═══ DATASET ENTRIES ═══
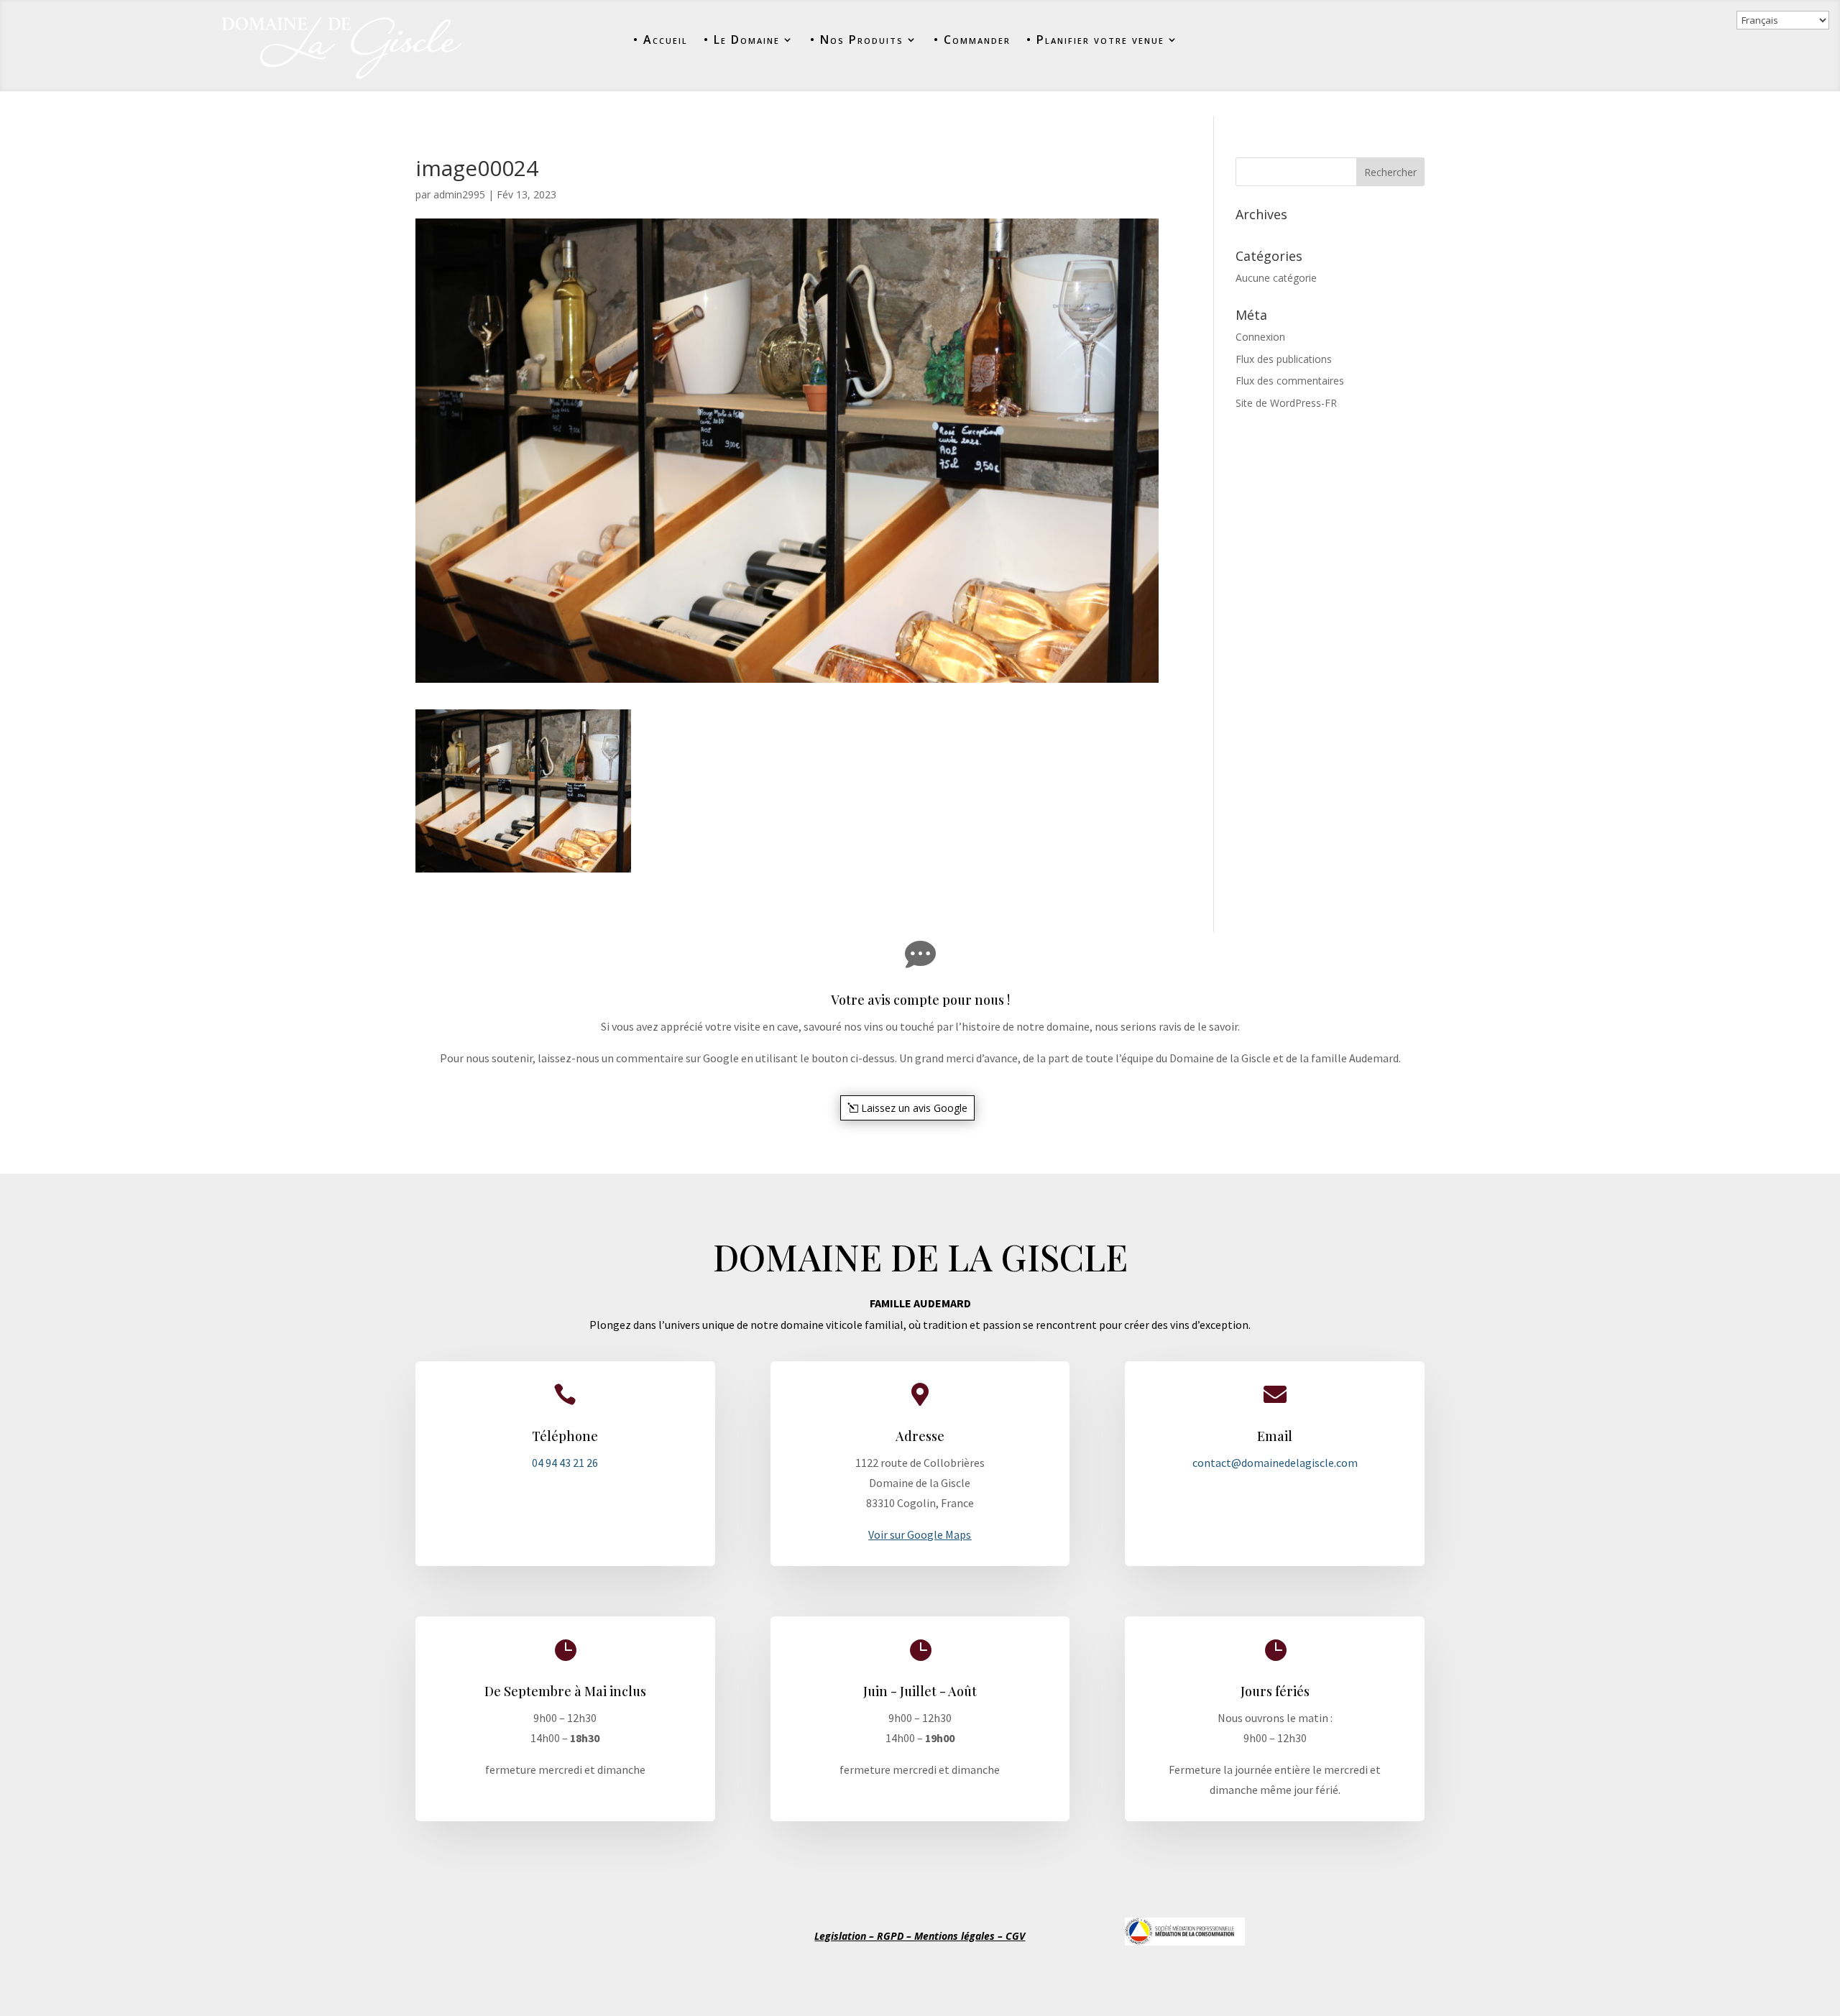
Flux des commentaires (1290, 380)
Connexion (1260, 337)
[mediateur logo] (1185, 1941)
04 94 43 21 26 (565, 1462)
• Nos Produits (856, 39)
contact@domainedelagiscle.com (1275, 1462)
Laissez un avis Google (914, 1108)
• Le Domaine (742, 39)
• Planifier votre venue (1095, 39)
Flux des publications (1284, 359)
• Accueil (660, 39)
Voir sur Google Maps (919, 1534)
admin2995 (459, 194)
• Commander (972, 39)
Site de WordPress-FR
═══
# [WHAT TO WORK ON]
Please find how many lines in the records hold "Google", then give that number with nothing else.

# [EXERCISE RESPONSE]
2